Cuesta imaginar el fin porque siempre cuesta imaginar la muerte. ¿Queda la posibilidad de una muerte colectiva digna, sin sufrimiento, sin estertores? Es difícil. Ninguno de los escenarios del desastre son indoloros. Estamos jodidos, como señala Roy Scranon. Muy jodidos, pero quizás imaginar la alta probabilidad del desastre es la condición para restarle probabilidades de ocurrencia. Frente a ello, aquí y ahora: ¿depresión o rebelión?, ¿melancolía o grito?, ¿adaptación o resistencia? Quizás hay que partir del derrumbe y del miedo que es “aquello que sentimos cuando nos acercamos a la verdad”, dice la budista Pema Chödrön. Quizás. Tenemos ante nosotros posibilidades, pero desconocemos sus probabilidades.

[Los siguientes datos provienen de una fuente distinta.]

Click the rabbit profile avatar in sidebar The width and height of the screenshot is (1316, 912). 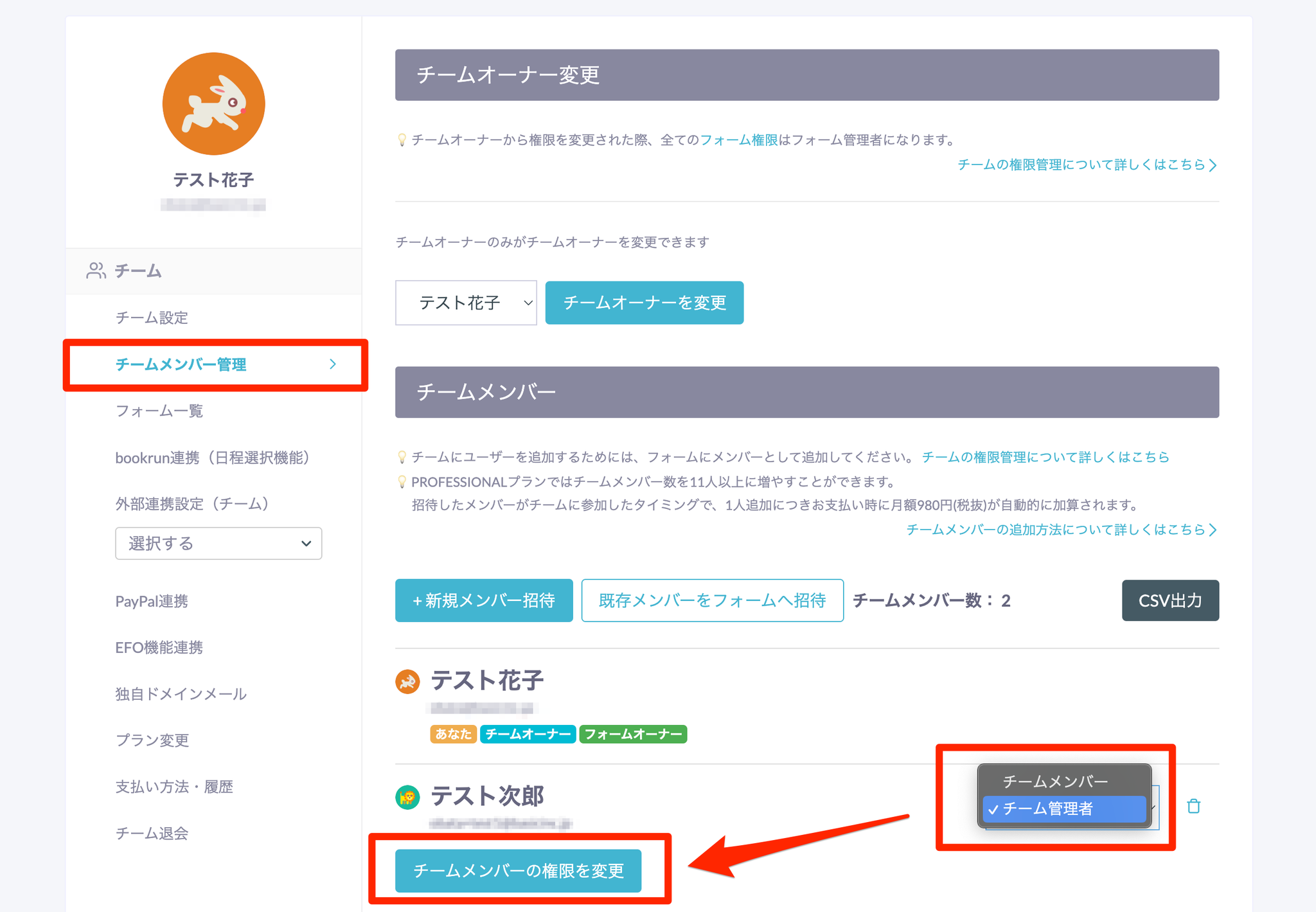[213, 103]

La campana del señor Gauss se fue al carajo: no tenemos la normalidad necesaria para sustentar modelos predictivos continuos. La discontinuidad catastrófica es la norma. Solo queda rescatar impulsos dis-tópicos positivos, prefigurativos, arriesgados, lúcidos y, por tanto, escépticos. Porque, hagamos lo que hagamos, siempre estaremos en el reino de las paradojas y, por lo tanto, de las soluciones a la vez necesarias e imposibles. Y “cuando algo es necesario e imposible, hay que cambiar las reglas de juego, para inventar nuevas dimensiones”, decía Jesús Ibáñez.